### Records supplied

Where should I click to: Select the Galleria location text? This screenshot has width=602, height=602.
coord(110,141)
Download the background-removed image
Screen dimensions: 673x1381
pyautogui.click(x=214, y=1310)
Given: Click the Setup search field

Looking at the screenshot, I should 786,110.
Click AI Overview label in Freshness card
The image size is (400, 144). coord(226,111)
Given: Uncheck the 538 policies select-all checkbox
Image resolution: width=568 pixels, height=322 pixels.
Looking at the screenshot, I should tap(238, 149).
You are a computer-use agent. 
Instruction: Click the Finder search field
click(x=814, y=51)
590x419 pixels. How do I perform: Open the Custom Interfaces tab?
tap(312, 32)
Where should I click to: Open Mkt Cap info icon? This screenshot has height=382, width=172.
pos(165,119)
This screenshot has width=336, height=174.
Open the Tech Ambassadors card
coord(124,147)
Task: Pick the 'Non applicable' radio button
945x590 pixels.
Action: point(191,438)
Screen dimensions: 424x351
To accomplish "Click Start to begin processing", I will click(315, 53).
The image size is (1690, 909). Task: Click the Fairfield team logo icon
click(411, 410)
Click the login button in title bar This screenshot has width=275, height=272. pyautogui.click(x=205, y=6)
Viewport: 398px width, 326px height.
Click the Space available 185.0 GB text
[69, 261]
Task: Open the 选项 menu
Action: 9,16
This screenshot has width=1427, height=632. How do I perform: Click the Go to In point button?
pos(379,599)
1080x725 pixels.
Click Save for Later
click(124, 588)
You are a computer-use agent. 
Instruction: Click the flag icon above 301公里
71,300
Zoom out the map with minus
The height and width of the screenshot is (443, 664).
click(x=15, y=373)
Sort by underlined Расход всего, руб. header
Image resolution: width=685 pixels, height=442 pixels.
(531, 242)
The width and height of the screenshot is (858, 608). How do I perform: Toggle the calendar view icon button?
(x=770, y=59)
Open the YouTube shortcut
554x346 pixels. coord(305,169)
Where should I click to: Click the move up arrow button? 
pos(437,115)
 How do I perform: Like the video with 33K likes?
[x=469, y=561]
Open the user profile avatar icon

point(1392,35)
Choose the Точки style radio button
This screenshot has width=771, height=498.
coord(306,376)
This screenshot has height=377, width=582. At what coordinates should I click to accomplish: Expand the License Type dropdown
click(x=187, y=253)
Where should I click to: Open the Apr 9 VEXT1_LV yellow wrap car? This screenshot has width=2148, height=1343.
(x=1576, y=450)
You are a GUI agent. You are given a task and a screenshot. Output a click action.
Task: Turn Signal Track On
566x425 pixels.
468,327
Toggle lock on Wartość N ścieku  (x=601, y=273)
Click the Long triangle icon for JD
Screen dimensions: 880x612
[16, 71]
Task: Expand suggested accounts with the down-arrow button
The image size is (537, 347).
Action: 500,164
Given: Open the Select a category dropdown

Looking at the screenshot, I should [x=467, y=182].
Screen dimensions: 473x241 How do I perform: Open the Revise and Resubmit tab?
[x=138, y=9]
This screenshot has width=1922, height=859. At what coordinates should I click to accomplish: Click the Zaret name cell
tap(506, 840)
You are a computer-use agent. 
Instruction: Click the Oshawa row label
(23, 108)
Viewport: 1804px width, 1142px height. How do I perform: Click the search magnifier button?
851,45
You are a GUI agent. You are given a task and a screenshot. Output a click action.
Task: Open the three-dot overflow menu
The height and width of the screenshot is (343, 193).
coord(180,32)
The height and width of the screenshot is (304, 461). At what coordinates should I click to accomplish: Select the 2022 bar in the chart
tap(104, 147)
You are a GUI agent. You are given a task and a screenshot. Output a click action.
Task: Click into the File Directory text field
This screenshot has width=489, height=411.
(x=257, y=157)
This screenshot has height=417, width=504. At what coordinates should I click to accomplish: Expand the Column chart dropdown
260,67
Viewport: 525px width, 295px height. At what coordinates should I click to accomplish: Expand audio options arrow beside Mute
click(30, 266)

######

Written task: Set out every line of the entries above as a Markdown table with the columns Row and Line, numbering the rows in order and omitting blank lines.

Complete response:
| Row | Line |
|---|---|
| 1 | Where should I click to: Select the Galleria location text? This screenshot has width=602, height=602. |
| 2 | coord(110,141) |
| 3 | Download the background-removed image |
| 4 | Screen dimensions: 673x1381 |
| 5 | pyautogui.click(x=214, y=1310) |
| 6 | Given: Click the Setup search field |
| 7 | Looking at the screenshot, I should 786,110. |
| 8 | Click AI Overview label in Freshness card |
| 9 | The image size is (400, 144). coord(226,111) |
| 10 | Given: Uncheck the 538 policies select-all checkbox |
| 11 | Image resolution: width=568 pixels, height=322 pixels. |
| 12 | Looking at the screenshot, I should tap(238, 149). |
| 13 | You are a computer-use agent.  |
| 14 | Instruction: Click the Finder search field |
| 15 | click(x=814, y=51) |
| 16 | 590x419 pixels. How do I perform: Open the Custom Interfaces tab? |
| 17 | tap(312, 32) |
| 18 | Where should I click to: Open Mkt Cap info icon? This screenshot has height=382, width=172. |
| 19 | pos(165,119) |
| 20 | This screenshot has width=336, height=174. |
| 21 | Open the Tech Ambassadors card |
| 22 | coord(124,147) |
| 23 | Task: Pick the 'Non applicable' radio button |
| 24 | 945x590 pixels. |
| 25 | Action: point(191,438) |
| 26 | Screen dimensions: 424x351 |
| 27 | To accomplish "Click Start to begin processing", I will click(315, 53). |
| 28 | The image size is (1690, 909). Task: Click the Fairfield team logo icon |
| 29 | click(411, 410) |
| 30 | Click the login button in title bar This screenshot has width=275, height=272. pyautogui.click(x=205, y=6) |
| 31 | Viewport: 398px width, 326px height. |
| 32 | Click the Space available 185.0 GB text |
| 33 | [69, 261] |
| 34 | Task: Open the 选项 menu |
| 35 | Action: 9,16 |
| 36 | This screenshot has width=1427, height=632. How do I perform: Click the Go to In point button? |
| 37 | pos(379,599) |
| 38 | 1080x725 pixels. |
| 39 | Click Save for Later |
| 40 | click(124, 588) |
| 41 | You are a computer-use agent.  |
| 42 | Instruction: Click the flag icon above 301公里 |
| 43 | 71,300 |
| 44 | Zoom out the map with minus |
| 45 | The height and width of the screenshot is (443, 664). |
| 46 | click(x=15, y=373) |
| 47 | Sort by underlined Расход всего, руб. header |
| 48 | Image resolution: width=685 pixels, height=442 pixels. |
| 49 | (531, 242) |
| 50 | The width and height of the screenshot is (858, 608). How do I perform: Toggle the calendar view icon button? |
| 51 | (x=770, y=59) |
| 52 | Open the YouTube shortcut |
| 53 | 554x346 pixels. coord(305,169) |
| 54 | Where should I click to: Click the move up arrow button?  |
| 55 | pos(437,115) |
| 56 |  How do I perform: Like the video with 33K likes? |
| 57 | [x=469, y=561] |
| 58 | Open the user profile avatar icon |
| 59 | point(1392,35) |
| 60 | Choose the Точки style radio button |
| 61 | This screenshot has width=771, height=498. |
| 62 | coord(306,376) |
| 63 | This screenshot has height=377, width=582. At what coordinates should I click to accomplish: Expand the License Type dropdown |
| 64 | click(x=187, y=253) |
| 65 | Where should I click to: Open the Apr 9 VEXT1_LV yellow wrap car? This screenshot has width=2148, height=1343. |
| 66 | (x=1576, y=450) |
| 67 | You are a GUI agent. You are given a task and a screenshot. Output a click action. |
| 68 | Task: Turn Signal Track On |
| 69 | 566x425 pixels. |
| 70 | 468,327 |
| 71 | Toggle lock on Wartość N ścieku  (x=601, y=273) |
| 72 | Click the Long triangle icon for JD |
| 73 | Screen dimensions: 880x612 |
| 74 | [16, 71] |
| 75 | Task: Expand suggested accounts with the down-arrow button |
| 76 | The image size is (537, 347). |
| 77 | Action: 500,164 |
| 78 | Given: Open the Select a category dropdown |
| 79 | Looking at the screenshot, I should [x=467, y=182]. |
| 80 | Screen dimensions: 473x241 How do I perform: Open the Revise and Resubmit tab? |
| 81 | [x=138, y=9] |
| 82 | This screenshot has width=1922, height=859. At what coordinates should I click to accomplish: Click the Zaret name cell |
| 83 | tap(506, 840) |
| 84 | You are a computer-use agent.  |
| 85 | Instruction: Click the Oshawa row label |
| 86 | (23, 108) |
| 87 | Viewport: 1804px width, 1142px height. How do I perform: Click the search magnifier button? |
| 88 | 851,45 |
| 89 | You are a GUI agent. You are given a task and a screenshot. Output a click action. |
| 90 | Task: Open the three-dot overflow menu |
| 91 | The height and width of the screenshot is (343, 193). |
| 92 | coord(180,32) |
| 93 | The height and width of the screenshot is (304, 461). At what coordinates should I click to accomplish: Select the 2022 bar in the chart |
| 94 | tap(104, 147) |
| 95 | You are a GUI agent. You are given a task and a screenshot. Output a click action. |
| 96 | Task: Click into the File Directory text field |
| 97 | This screenshot has width=489, height=411. |
| 98 | (x=257, y=157) |
| 99 | This screenshot has height=417, width=504. At what coordinates should I click to accomplish: Expand the Column chart dropdown |
| 100 | 260,67 |
| 101 | Viewport: 525px width, 295px height. At what coordinates should I click to accomplish: Expand audio options arrow beside Mute |
| 102 | click(30, 266) |